Study limitations are related to the population studied. Dogs were of various breeds and ages and underwent unspecified management routines. Diet was also not controlled. Dietary requirement for vitamin E is closely related to PUFA consumption as sequestration of Vitamin E allows maintenance of antioxidant stability, with the ratio of Vitamin E/PUFA recommended in human diets is 0.4mg/gram . As this study incorporated healthy dogs on various diets, the vitamin E to PUFA ratio was not evaluated. However, the population of dogs evaluated was designed to represent a subpopulation of typical healthy dogs maintained in the home. This population is the target for evaluation of dietary supplements given in addition to a dog's routine diet. Dietary supplements are often given without regard for other dietary intake and the effect of supplementation under these conditions was the primary interest. To minimize variability and ensure appropriate comparisons, dogs acted as their own control with plasma, serum, and urine measurements performed prior to and following dietary supplementation.

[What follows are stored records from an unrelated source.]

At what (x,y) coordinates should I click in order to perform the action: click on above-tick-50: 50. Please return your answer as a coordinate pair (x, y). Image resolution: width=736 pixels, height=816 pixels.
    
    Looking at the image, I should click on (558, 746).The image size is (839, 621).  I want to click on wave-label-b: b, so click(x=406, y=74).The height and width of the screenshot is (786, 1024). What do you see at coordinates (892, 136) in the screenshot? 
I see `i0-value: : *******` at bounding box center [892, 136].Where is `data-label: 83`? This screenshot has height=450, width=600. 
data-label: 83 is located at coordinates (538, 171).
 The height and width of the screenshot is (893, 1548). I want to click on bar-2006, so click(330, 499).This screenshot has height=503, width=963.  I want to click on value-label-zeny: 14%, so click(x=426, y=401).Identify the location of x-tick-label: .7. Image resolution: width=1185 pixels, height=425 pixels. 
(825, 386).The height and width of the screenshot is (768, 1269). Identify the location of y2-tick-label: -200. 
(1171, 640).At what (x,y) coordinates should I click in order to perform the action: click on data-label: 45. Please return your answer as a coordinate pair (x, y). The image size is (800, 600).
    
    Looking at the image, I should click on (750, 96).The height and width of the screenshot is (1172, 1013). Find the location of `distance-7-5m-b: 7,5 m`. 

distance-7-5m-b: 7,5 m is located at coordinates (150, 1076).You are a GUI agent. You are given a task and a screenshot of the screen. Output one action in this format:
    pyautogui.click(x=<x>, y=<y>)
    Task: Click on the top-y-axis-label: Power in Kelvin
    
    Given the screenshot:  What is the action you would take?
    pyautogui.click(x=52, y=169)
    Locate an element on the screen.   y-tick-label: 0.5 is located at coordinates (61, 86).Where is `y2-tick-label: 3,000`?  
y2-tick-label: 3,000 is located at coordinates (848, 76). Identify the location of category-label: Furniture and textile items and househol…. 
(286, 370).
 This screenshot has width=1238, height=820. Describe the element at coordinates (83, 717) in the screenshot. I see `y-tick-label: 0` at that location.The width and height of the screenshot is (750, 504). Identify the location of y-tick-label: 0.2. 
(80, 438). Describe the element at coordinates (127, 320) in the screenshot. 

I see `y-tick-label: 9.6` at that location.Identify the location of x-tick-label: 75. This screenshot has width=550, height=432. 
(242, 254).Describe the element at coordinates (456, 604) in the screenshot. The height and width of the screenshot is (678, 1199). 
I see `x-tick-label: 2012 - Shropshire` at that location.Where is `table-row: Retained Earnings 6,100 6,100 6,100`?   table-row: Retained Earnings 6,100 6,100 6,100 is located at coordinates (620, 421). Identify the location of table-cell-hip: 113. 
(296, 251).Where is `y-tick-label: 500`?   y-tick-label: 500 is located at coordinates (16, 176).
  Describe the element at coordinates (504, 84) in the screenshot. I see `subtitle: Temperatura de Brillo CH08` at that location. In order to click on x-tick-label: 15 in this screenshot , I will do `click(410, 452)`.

Due to conflicting reports in efficacy of PUFA dietary supplementation in dogs, this area of nutrition research requires further study. Healthy dogs supplemented with CLA in this report experienced the highest increase in markers of lipid peroxidation and this increase was dose dependent. Caution should be exercised when supplementing commercial canine diets with PUFAs as some types may increase the risk of lipid peroxidation and oxidant injury. Owners should be advised prior to empirical supplementation of fatty acids.
Study was supported by the Shipley Foundation.